▶ Problem to work on: Only the lines from the one containing "Task: Open the Accessible OneTwo site title" to the end of the data are wanted; print them exactly as they appear.

**** Exercise material ****

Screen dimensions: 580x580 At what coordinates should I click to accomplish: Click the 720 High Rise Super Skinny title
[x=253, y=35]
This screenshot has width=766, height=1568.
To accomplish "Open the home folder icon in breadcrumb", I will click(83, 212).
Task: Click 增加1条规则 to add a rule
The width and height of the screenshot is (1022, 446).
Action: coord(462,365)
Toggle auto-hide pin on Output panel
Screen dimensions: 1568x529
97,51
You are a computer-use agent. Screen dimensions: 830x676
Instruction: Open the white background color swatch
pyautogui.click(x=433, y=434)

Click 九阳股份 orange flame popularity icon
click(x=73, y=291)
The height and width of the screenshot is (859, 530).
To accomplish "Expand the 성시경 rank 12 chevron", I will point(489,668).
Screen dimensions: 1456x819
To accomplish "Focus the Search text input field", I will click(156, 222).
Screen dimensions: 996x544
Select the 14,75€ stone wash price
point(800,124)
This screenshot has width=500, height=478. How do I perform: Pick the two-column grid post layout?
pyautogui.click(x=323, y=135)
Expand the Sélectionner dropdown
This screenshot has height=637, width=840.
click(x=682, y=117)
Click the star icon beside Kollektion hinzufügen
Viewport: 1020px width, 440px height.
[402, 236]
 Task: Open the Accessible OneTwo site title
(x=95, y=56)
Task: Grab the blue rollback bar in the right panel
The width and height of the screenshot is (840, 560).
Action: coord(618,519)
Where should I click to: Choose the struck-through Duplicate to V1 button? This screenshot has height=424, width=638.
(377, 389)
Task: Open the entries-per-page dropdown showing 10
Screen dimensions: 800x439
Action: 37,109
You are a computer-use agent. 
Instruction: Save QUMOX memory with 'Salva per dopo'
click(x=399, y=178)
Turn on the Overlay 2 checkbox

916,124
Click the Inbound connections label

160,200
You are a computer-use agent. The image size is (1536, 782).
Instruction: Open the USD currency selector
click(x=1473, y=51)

****

▶ Task output:
 Task: Open the Accessible OneTwo site title
(x=95, y=56)
Task: Grab the blue rollback bar in the right panel
The width and height of the screenshot is (840, 560).
Action: coord(618,519)
Where should I click to: Choose the struck-through Duplicate to V1 button? This screenshot has height=424, width=638.
(377, 389)
Task: Open the entries-per-page dropdown showing 10
Screen dimensions: 800x439
Action: 37,109
You are a computer-use agent. 
Instruction: Save QUMOX memory with 'Salva per dopo'
click(x=399, y=178)
Turn on the Overlay 2 checkbox

916,124
Click the Inbound connections label

160,200
You are a computer-use agent. The image size is (1536, 782).
Instruction: Open the USD currency selector
click(x=1473, y=51)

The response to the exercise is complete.